**Task to complete**:
Print exactly the lines below between the line holding "Click the redacted name of top post author" and the line holding "Screen dimensions: 1080x386", inclusive, and nothing more.
▬▬▬
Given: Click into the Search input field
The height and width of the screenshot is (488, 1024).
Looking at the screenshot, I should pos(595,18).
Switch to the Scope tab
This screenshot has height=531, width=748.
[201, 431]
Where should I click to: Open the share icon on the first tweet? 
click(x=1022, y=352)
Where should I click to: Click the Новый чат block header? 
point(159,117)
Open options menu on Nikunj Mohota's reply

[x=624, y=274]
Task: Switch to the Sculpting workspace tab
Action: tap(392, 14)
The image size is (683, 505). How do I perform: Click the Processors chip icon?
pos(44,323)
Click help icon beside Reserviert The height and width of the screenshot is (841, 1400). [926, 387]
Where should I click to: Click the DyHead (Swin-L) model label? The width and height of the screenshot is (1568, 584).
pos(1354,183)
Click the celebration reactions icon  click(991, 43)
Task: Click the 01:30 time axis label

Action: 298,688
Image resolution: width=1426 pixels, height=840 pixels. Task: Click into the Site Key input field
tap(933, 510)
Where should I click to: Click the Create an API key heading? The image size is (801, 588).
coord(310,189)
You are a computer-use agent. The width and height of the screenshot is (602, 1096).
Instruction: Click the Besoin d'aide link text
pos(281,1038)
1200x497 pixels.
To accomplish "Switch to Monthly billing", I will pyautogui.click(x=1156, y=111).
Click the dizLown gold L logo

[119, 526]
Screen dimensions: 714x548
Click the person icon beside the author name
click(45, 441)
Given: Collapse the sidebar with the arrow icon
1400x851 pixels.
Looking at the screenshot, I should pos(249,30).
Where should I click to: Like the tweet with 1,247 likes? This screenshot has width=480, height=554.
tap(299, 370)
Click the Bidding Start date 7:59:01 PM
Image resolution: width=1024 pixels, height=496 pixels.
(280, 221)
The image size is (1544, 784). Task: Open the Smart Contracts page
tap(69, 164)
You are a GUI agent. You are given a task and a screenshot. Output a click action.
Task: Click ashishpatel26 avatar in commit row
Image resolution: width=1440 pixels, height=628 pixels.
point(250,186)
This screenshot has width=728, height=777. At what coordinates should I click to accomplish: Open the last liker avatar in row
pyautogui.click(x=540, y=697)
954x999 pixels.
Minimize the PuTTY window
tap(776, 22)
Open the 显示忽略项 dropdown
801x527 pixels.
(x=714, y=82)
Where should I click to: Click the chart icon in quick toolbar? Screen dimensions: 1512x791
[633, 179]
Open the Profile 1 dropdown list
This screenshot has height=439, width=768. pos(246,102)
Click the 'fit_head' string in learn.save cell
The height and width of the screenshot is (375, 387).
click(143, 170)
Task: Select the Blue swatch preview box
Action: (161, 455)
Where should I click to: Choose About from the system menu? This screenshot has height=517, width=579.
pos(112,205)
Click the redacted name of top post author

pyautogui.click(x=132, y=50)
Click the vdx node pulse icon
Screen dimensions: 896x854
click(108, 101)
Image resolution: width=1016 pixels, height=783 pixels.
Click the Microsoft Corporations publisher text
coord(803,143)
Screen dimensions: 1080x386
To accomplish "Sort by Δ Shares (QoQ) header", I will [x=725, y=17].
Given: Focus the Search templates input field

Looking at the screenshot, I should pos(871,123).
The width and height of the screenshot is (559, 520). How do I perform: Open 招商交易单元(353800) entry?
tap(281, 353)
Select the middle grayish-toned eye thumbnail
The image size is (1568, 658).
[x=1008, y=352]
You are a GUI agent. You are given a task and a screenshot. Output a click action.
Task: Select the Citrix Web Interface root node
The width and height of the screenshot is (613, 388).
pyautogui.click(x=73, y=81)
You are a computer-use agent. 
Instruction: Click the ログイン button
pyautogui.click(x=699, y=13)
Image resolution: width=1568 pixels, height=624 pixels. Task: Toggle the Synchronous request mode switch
▬▬▬
**Output of the exercise**:
Click the redacted name of top post author

pyautogui.click(x=132, y=50)
Click the vdx node pulse icon
Screen dimensions: 896x854
click(108, 101)
Image resolution: width=1016 pixels, height=783 pixels.
Click the Microsoft Corporations publisher text
coord(803,143)
Screen dimensions: 1080x386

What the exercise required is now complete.